Abstract

The confluence of three trends in the U.S. residential housing market - rising home prices, declining interest rates, and near-frictionless refinancing opportunities - led to vastly increased systemic risk in the financial system. Individually, each of these trends is benign, but when they occur simultaneously, as they did over the past decade, they impose an unintentional synchronization of homeowner leverage. This synchronization, coupled with the indivisibility of residential real estate that prevents homeowners from deleveraging when property values decline and homeowner equity deteriorates, conspire to create a “ratchet” effect in which homeowner leverage is maintained or increased during good times without the ability to decrease leverage during bad times.
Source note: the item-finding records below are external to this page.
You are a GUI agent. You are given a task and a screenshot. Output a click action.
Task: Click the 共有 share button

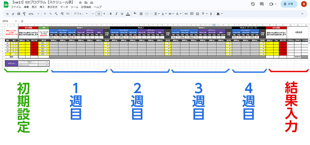pyautogui.click(x=289, y=4)
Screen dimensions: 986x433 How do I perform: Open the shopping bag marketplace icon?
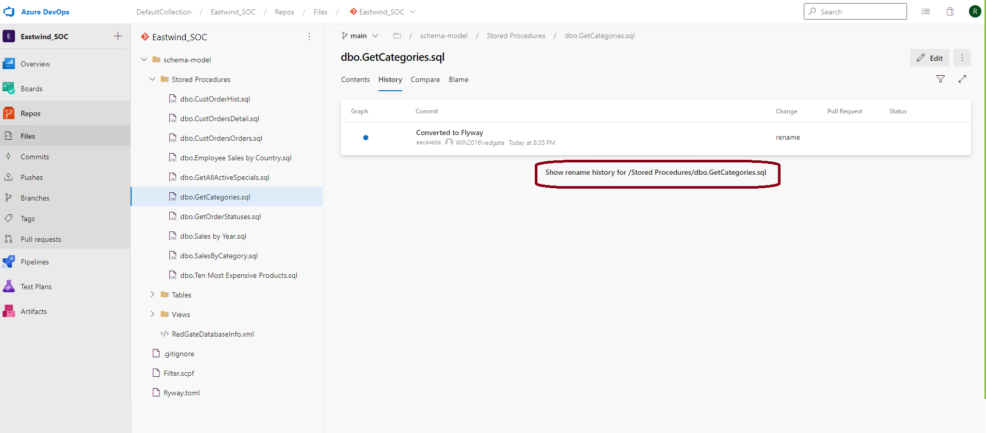tap(950, 12)
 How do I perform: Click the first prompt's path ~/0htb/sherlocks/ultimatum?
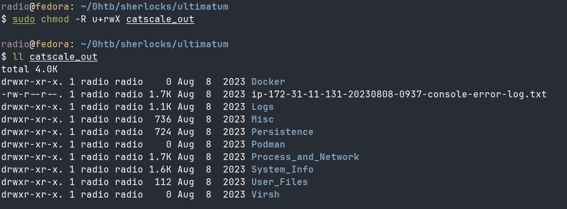point(155,6)
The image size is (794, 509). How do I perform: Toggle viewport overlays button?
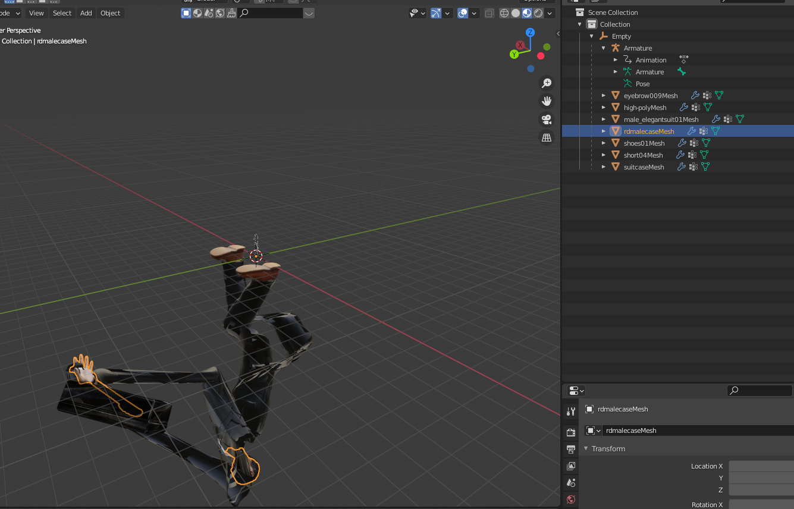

If refinancing-facilitated homeowner-equity extraction is sufficiently widespread - as it was during the years leading up to the peak of the U.S. residential real-estate market - the inadvertent coordination of leverage during a market rise implies higher correlation of defaults during a market drop. To measure the systemic impact of this ratchet effect, we simulate the U.S. housing market with and without equity extractions, and estimate the losses absorbed by mortgage lenders by valuing the embedded put-option in non-recourse mortgages. Our simulations generate loss estimates of $1.5 trillion from June 2006 to December 2008 under historical market conditions, compared to simulated losses of $280 billion in the absence of equity extractions.